§ TASK OBJECTIVE
In the data that follows, find the line with "Click the print icon in toolbar"; transcribe it, every later line up to the one with "Open calendar picker", and that line as well, exactly and with no others.
** SUPPLIED MATERIAL follows **
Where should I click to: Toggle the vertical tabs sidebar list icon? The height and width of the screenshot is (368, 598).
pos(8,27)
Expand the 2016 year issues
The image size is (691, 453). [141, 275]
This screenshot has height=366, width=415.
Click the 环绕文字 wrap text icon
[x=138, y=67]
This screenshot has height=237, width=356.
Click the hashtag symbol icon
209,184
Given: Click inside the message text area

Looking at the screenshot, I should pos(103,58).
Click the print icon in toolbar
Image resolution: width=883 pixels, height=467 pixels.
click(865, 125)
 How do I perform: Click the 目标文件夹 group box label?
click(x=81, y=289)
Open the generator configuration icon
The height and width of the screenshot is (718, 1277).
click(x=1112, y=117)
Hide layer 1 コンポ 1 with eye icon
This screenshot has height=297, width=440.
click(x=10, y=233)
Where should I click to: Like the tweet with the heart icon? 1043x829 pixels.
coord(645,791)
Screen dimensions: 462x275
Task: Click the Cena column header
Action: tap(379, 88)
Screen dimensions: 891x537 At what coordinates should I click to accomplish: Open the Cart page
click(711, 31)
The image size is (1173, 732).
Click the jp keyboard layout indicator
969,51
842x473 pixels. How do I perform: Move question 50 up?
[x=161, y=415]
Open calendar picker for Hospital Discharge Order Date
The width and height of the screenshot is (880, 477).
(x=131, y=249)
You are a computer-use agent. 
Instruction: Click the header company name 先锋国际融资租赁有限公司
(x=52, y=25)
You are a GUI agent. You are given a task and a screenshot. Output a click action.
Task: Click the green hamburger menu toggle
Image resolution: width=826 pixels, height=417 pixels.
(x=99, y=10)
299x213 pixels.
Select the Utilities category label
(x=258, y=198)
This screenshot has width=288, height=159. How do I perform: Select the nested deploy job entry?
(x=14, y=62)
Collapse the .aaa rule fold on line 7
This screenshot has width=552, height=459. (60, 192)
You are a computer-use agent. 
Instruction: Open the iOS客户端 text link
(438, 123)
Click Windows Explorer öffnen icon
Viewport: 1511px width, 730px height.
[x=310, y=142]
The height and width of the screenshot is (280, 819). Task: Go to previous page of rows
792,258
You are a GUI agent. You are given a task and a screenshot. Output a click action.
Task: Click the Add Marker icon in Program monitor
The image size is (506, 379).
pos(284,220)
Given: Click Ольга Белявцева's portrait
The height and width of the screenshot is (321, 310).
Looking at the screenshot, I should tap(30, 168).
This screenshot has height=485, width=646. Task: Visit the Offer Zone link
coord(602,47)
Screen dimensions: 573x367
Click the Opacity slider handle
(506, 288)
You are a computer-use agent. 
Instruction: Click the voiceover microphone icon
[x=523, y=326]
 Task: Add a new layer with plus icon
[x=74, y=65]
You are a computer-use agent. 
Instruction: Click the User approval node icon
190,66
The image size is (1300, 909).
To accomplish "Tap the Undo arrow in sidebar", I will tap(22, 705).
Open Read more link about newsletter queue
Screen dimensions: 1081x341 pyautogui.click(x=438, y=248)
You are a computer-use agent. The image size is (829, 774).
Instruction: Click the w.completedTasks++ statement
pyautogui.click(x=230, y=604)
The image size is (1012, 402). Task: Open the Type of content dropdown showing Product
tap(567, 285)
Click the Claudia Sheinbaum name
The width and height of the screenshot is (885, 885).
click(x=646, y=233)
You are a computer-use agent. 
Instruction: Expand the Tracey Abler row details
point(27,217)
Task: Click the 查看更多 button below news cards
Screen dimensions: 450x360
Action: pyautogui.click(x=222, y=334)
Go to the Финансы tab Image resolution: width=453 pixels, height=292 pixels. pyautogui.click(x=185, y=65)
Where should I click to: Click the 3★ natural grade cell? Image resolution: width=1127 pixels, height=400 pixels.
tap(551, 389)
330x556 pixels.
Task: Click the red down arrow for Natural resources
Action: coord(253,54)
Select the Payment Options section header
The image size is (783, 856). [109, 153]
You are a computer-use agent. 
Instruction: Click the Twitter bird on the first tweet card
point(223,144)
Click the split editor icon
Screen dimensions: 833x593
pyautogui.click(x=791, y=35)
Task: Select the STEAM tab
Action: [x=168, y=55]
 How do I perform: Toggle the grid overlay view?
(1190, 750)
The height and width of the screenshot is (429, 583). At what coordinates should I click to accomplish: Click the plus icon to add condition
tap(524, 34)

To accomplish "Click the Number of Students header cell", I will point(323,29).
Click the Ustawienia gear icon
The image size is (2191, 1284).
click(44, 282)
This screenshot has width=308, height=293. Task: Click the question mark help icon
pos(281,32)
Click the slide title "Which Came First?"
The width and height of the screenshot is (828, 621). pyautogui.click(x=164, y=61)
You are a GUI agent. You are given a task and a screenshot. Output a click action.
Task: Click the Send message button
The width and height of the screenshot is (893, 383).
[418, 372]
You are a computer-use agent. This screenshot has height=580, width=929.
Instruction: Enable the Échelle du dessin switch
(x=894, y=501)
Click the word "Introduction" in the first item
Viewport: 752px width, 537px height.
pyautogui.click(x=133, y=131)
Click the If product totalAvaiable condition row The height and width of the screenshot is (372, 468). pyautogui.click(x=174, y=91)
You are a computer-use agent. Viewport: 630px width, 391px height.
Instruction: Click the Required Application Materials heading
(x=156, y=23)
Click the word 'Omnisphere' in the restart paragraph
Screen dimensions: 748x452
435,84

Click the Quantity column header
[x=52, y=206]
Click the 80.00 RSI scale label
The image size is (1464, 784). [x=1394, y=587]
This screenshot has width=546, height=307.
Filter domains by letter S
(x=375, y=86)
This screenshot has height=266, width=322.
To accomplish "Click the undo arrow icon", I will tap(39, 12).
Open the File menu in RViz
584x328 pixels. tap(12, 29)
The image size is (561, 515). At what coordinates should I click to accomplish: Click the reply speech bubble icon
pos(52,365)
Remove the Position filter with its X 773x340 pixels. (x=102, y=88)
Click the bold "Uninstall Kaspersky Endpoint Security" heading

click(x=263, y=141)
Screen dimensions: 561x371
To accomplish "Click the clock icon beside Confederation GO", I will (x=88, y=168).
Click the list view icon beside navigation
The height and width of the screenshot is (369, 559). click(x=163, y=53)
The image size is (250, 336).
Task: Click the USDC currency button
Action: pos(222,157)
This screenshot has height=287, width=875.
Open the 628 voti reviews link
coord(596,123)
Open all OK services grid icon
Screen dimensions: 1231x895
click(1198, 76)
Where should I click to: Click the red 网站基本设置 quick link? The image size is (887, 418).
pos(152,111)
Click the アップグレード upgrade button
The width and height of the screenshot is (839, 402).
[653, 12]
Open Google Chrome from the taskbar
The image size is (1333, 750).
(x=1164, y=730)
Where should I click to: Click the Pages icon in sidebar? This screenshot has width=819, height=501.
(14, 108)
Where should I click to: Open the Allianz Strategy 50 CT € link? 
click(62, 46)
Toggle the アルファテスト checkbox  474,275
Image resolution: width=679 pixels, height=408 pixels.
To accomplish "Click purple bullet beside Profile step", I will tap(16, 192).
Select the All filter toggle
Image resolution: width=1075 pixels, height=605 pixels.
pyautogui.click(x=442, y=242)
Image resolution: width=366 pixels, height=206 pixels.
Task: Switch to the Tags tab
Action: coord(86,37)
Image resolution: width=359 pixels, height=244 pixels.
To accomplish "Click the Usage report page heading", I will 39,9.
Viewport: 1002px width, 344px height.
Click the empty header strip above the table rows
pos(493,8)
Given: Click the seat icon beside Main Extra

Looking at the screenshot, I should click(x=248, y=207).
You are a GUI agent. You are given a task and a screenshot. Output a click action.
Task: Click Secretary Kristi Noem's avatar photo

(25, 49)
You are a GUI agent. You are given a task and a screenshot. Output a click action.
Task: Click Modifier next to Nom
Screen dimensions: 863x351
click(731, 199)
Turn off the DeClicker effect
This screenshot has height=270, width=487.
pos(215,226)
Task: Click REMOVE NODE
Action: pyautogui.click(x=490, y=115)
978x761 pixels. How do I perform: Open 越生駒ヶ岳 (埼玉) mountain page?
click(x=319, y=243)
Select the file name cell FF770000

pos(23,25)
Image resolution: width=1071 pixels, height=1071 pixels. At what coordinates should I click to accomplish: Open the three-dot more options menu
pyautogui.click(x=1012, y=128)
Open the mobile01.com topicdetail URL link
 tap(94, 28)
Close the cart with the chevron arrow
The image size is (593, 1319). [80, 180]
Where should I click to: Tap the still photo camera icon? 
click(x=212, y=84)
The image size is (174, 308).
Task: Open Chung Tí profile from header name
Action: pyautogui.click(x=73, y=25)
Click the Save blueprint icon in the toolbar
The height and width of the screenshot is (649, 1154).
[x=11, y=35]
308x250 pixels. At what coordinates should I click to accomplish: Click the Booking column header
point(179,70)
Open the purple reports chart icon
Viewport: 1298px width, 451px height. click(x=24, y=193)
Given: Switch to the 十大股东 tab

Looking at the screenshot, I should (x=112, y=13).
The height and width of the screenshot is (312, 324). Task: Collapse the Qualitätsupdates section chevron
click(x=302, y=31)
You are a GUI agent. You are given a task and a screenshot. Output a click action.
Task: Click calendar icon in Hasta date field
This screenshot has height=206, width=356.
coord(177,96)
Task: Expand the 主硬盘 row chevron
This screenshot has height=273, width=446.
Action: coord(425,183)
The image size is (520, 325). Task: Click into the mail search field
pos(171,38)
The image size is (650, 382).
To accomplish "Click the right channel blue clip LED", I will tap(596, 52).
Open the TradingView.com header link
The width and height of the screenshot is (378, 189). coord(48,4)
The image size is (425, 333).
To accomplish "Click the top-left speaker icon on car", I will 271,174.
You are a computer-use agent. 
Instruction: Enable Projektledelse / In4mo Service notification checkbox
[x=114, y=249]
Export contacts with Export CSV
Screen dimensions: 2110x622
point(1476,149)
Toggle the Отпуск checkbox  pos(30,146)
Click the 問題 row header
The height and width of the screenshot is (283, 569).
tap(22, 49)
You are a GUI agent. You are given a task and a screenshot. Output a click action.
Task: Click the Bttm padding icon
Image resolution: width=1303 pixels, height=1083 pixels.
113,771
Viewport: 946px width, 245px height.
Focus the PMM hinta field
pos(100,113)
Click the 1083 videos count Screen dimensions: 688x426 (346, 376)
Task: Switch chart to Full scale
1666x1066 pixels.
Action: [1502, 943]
** End of SUPPLIED MATERIAL **
§ WRITTEN ANSWER
Click the print icon in toolbar
Image resolution: width=883 pixels, height=467 pixels.
click(865, 125)
 How do I perform: Click the 目标文件夹 group box label?
click(x=81, y=289)
Open the generator configuration icon
The height and width of the screenshot is (718, 1277).
click(x=1112, y=117)
Hide layer 1 コンポ 1 with eye icon
This screenshot has height=297, width=440.
click(x=10, y=233)
Where should I click to: Like the tweet with the heart icon? 1043x829 pixels.
coord(645,791)
Screen dimensions: 462x275
Task: Click the Cena column header
Action: tap(379, 88)
Screen dimensions: 891x537 At what coordinates should I click to accomplish: Open the Cart page
click(711, 31)
The image size is (1173, 732).
Click the jp keyboard layout indicator
969,51
842x473 pixels. How do I perform: Move question 50 up?
[x=161, y=415]
Open calendar picker for Hospital Discharge Order Date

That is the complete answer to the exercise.